La plus synthétique avec celle de Martine Aubry
La motion C emmenée par Benoît Hamon
Lui aussi part du constat «qu’à l’horizon 2050, l’Europe sera confrontée a un grave déficit démographique», que «pour empêcher une diminution de la population totale, il faudrait que l’UE accueille 47 millions d’immigrés» et que «pour maintenir l’effectif de la population active, le chiffre serait de 77 millions». Considérant donc que «l’immigration est une chance pour la France et l’Europe de demain», Benoît Hamon et ses camarades proposent «une nouvelle politique» passant «nécessairement par un plan initial de régularisation». «Il faut également proposer des visas de travail permettant des allers retours simplifiés avec le pays d’accueil », ajoutent-ils. Mais cette politique s’accompagnera d’une «lutte résolue contre le travail au noir».
L’autre plus synthétique avec celle de Benoît Hamon
La motion D de Martine Aubry
D’emblée, les militants sont prévenus: «Nous n’avons jamais pensé que les frontières de la France devaient être ouvertes à tout vent, que l’ensemble des sans papiers devaient être régularisés». Certes, mais ceci posé, que proposent les auteurs de cette motion? Une «politique d’immigration fondée sur un juste équilibre entre famille, travail et asile (plutôt que sur le tri des immigrés), sur des accords négociés de codéveloppement, sur une politique de visa pour les étudiants facilitant les allers retours, sur une politique de régularisation ouverte, fondée sur des critères clairs et explicites, reconnaissant ceux qui sont ici depuis longtemps et qui font la preuve de leur insertion».

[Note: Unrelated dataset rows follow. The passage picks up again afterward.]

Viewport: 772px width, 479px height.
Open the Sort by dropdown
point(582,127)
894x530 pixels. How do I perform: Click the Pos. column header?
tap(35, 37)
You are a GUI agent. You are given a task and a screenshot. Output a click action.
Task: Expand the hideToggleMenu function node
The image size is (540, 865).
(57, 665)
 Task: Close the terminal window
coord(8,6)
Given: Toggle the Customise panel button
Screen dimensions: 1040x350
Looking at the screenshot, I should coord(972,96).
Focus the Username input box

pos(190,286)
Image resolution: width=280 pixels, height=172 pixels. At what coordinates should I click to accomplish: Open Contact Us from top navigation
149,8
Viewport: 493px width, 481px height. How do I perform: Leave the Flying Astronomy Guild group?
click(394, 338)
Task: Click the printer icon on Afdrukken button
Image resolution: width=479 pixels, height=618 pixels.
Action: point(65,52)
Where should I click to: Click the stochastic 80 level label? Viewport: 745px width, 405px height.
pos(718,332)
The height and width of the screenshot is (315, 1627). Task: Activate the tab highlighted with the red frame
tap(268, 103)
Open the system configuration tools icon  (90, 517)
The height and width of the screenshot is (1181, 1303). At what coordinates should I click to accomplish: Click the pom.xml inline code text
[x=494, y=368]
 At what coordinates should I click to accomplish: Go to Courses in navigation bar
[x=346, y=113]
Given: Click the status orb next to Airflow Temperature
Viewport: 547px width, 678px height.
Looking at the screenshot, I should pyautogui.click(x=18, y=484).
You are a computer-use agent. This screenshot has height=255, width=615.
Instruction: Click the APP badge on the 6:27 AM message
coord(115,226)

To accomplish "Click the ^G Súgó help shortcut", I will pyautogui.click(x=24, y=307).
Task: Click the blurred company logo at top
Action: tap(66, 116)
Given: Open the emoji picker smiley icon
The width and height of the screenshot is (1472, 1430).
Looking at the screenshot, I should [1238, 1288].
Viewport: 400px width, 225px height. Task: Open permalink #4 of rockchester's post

La plus orientée sur l’économie et le travail
La motion E soutenue par Ségolène Royal
«Il ne s’agit en aucun cas de supprimer les frontières» préviennent Ségolène Royal et ses amis. Mais de «créer un système sécurisé d’aller et retour avec visa permanent», permettant de travailler temporairement en France et de retourner dans son pays. Autres points: «simplifier les procédures de recrutement pour répondre en temps réels aux besoins des entreprises», «subordonner les avantages dans les secteurs qui emploient beaucoup de salariés en situation irrégulière (hôtellerie-restaura tion, BTP, services à la personne) à un engagement de moralisation des pratiques et de lutte contre le dumping salarial», d’être «un pays attractif pour les jeunes étudiants étrangers, qui préfèrent souvent partir dans d’autres pays, où ils sont mieux reçus». De «régler au cas par cas la situation des travailleurs étrangers sans-papiers avec des critères clairs, tels que l’existence d’un contrat de travail et le paiement d’impôts».
La plus généreuse
La motion F présentée par Franck Pupunat, co-fondateur d’Utopia, groupe de réflexion fondé sur l’écologie, l’atermondialisme et l’anti-productivisme également présent chez les Verts
«Le droit à la migration est un droit fondamental» affirment ses auteurs. «La liberté de circulation et d’établissement» doivent donc être reconnus comme des droits fondamentaux. D’où une «régularisation de tous les sans-papiers actuellement sur le territoire français», la «dépénalisation du séjour irrégulier», «l’abandon des restrictions au regroupement familial», «la lutte contre les entreprises des pays d’accueil qui cherchent à exploiter l’immigration clandestine et contribuent en premier lieu à appeler ces immigrants», etc.